Access from Institution:
Abstract:
Many lines of evidence indicate that CD8+ T cells are important in the control of HIV-1 infection and this has led to much vaccine research focused at eliciting virus specific CTL. However to date, the few large-scale trials of HIV-1 vaccines designed to elicit CD8+ T cells have produced disappointing results. This has highlighted our incomplete knowledge of the factors that determine if such cells are capable of viral control. The aim of this thesis is to further characterise qualitative aspects of HIV-1 specific CTL that are associated with both good and bad anti-viral activity.

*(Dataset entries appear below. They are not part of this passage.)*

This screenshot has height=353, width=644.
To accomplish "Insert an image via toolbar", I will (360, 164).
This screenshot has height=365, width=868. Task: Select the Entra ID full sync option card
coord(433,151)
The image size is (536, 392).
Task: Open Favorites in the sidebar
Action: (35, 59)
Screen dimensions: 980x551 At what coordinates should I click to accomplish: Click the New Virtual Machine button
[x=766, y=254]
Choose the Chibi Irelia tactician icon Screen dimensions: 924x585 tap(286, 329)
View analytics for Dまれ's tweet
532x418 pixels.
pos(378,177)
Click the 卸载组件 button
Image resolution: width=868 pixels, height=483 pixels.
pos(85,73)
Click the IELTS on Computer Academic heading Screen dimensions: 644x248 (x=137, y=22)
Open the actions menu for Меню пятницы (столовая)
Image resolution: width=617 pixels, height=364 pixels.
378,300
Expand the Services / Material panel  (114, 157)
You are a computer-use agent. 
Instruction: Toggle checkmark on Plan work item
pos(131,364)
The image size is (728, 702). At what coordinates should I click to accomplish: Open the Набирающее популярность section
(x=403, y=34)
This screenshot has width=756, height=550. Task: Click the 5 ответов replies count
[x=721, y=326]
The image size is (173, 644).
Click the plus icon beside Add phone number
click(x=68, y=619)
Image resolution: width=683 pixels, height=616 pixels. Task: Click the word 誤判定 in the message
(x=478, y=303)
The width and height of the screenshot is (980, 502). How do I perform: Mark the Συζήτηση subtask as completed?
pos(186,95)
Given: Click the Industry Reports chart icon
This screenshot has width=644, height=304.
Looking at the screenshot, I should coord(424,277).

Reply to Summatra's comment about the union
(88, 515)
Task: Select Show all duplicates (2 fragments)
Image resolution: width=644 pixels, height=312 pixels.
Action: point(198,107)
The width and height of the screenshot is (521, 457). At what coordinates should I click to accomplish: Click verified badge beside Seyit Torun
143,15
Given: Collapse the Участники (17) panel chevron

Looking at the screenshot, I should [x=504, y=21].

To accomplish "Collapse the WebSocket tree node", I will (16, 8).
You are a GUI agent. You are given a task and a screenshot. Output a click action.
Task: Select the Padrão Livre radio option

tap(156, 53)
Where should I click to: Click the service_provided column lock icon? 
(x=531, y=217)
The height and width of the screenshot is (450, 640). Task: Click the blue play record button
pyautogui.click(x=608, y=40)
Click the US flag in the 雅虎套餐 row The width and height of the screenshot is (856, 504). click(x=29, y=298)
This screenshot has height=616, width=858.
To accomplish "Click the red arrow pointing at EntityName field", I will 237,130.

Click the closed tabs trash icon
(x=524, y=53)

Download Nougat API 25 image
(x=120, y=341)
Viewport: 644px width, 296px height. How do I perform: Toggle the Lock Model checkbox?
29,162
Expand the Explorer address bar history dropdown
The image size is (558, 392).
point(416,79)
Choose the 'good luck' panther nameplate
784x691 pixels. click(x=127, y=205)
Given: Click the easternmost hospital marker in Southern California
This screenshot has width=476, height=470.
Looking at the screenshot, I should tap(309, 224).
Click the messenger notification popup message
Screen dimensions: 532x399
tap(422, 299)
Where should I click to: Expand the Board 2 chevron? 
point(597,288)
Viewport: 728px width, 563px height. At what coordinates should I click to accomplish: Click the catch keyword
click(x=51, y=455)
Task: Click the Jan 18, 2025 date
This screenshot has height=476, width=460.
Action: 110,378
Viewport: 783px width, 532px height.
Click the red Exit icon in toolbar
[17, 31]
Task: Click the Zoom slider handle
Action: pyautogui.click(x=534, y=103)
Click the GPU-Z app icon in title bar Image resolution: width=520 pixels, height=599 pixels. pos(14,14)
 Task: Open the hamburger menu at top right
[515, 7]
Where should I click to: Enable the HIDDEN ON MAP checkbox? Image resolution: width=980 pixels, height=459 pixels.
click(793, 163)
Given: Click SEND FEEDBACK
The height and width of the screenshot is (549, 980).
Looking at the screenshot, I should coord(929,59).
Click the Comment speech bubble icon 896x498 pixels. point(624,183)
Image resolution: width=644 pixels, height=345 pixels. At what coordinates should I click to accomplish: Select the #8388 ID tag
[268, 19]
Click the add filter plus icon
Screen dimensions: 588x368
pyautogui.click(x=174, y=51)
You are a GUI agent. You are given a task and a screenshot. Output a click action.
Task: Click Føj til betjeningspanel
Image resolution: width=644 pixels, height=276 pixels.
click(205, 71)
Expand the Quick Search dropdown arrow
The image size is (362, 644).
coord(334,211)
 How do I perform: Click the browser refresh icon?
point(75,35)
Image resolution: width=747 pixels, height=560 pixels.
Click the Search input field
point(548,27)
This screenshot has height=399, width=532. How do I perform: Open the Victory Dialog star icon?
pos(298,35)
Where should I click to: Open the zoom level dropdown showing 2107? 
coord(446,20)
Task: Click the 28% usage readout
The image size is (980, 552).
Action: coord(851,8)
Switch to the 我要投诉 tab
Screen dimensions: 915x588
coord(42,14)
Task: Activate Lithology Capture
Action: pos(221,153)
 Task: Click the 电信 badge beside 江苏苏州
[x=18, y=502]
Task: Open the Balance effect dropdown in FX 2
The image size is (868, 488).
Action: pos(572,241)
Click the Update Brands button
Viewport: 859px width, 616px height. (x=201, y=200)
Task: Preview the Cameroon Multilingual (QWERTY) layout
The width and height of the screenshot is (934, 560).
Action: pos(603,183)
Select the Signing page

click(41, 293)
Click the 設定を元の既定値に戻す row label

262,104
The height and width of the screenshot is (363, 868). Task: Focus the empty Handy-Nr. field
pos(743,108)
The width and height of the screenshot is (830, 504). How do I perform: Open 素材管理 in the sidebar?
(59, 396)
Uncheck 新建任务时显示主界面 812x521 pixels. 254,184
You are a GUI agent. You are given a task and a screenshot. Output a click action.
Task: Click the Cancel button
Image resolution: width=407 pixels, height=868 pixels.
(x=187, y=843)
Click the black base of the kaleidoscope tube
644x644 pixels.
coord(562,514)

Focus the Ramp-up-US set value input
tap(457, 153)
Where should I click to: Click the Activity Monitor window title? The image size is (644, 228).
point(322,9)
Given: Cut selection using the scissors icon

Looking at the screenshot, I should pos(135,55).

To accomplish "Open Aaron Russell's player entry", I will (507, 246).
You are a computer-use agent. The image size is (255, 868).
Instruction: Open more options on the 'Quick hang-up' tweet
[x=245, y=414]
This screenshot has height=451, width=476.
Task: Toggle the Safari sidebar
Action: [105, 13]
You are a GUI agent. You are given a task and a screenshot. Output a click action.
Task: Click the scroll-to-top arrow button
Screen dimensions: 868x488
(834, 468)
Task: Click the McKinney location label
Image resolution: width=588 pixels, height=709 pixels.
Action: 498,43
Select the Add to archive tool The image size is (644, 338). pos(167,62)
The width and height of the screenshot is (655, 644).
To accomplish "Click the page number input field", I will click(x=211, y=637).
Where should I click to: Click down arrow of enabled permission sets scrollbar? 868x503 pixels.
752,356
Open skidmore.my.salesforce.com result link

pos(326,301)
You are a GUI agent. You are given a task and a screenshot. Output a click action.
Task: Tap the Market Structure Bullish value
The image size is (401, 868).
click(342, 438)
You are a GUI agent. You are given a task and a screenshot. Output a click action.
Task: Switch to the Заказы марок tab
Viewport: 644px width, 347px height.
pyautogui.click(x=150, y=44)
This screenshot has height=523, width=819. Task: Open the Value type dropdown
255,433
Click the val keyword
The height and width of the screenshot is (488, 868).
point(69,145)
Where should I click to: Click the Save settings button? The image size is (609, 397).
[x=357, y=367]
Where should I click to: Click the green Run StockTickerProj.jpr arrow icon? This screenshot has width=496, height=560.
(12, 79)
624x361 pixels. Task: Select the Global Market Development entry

HIV-1 specific CTL responses were investigated in three ways. Firstly, by longitudinally analysing an immunodominant HLA-B*08 restricted CD8+ T cell response in a single rapid progression patient. Secondly, HLA-B*40 restricted CTL responses to HIV-1 where characterised within a Chinese slow progressor cohort. Lastly, factors that affect the processing and presentation of certain overlapping HIV-1 specific CD8+ T cell epitopes were examined. The results of these studies reveal that subtle variations in both host and viral proteins can have a substantial impact on virus specific CTL and in turn may impact on the outcome of disease. The generation of HIV-1 specific CD8+ T cells is a complex process affected by many variables including the viral sequence of epitope flanking regions as well as polymorphisms in the proteins involved in antigen processing and presentation. To add a further layer of complexity, it appears that HIV-1 virus specific CTL can modulate their functionality throughout the course of infection. Such factors should therefore be taken into account during HIV-1 vaccine design.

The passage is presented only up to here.